[Element and text position data]

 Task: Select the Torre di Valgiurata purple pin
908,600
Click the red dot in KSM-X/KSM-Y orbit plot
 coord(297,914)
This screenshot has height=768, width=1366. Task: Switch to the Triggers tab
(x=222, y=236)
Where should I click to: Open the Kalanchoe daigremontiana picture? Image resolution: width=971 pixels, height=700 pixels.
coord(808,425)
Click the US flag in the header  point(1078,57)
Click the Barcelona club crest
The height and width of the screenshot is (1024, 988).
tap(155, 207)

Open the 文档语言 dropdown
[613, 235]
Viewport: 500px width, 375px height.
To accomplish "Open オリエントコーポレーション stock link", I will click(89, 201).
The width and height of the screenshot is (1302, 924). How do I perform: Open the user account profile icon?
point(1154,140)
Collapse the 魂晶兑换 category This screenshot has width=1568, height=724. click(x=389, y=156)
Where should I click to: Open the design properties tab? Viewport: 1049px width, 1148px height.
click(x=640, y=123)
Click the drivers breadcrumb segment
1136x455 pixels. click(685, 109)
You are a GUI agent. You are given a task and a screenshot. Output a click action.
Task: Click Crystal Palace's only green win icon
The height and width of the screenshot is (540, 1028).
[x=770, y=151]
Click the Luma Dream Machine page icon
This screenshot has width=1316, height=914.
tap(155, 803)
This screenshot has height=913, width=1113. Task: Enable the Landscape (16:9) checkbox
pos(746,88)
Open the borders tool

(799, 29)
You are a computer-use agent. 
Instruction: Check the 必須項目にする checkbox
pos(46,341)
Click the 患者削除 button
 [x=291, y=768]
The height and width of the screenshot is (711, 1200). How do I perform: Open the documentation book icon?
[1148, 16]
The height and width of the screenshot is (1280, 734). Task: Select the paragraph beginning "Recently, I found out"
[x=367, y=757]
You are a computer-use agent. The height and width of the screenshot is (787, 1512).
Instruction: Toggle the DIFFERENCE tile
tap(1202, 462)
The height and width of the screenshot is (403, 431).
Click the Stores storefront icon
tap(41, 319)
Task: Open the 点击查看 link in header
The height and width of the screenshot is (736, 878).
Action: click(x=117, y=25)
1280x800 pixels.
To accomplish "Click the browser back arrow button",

- _REQUEST_:
Reproduce every one of the records above word for word, with nothing left out or changed.

- _ANSWER TO THIS EXERCISE_:
 Task: Select the Torre di Valgiurata purple pin
908,600
Click the red dot in KSM-X/KSM-Y orbit plot
 coord(297,914)
This screenshot has height=768, width=1366. Task: Switch to the Triggers tab
(x=222, y=236)
Where should I click to: Open the Kalanchoe daigremontiana picture? Image resolution: width=971 pixels, height=700 pixels.
coord(808,425)
Click the US flag in the header  point(1078,57)
Click the Barcelona club crest
The height and width of the screenshot is (1024, 988).
tap(155, 207)

Open the 文档语言 dropdown
[613, 235]
Viewport: 500px width, 375px height.
To accomplish "Open オリエントコーポレーション stock link", I will click(89, 201).
The width and height of the screenshot is (1302, 924). How do I perform: Open the user account profile icon?
point(1154,140)
Collapse the 魂晶兑换 category This screenshot has width=1568, height=724. click(x=389, y=156)
Where should I click to: Open the design properties tab? Viewport: 1049px width, 1148px height.
click(x=640, y=123)
Click the drivers breadcrumb segment
1136x455 pixels. click(685, 109)
You are a GUI agent. You are given a task and a screenshot. Output a click action.
Task: Click Crystal Palace's only green win icon
The height and width of the screenshot is (540, 1028).
[x=770, y=151]
Click the Luma Dream Machine page icon
This screenshot has width=1316, height=914.
tap(155, 803)
This screenshot has height=913, width=1113. Task: Enable the Landscape (16:9) checkbox
pos(746,88)
Open the borders tool

(799, 29)
You are a computer-use agent. 
Instruction: Check the 必須項目にする checkbox
pos(46,341)
Click the 患者削除 button
 [x=291, y=768]
The height and width of the screenshot is (711, 1200). How do I perform: Open the documentation book icon?
[1148, 16]
The height and width of the screenshot is (1280, 734). Task: Select the paragraph beginning "Recently, I found out"
[x=367, y=757]
You are a computer-use agent. The height and width of the screenshot is (787, 1512).
Instruction: Toggle the DIFFERENCE tile
tap(1202, 462)
The height and width of the screenshot is (403, 431).
Click the Stores storefront icon
tap(41, 319)
Task: Open the 点击查看 link in header
The height and width of the screenshot is (736, 878).
Action: click(x=117, y=25)
1280x800 pixels.
To accomplish "Click the browser back arrow button",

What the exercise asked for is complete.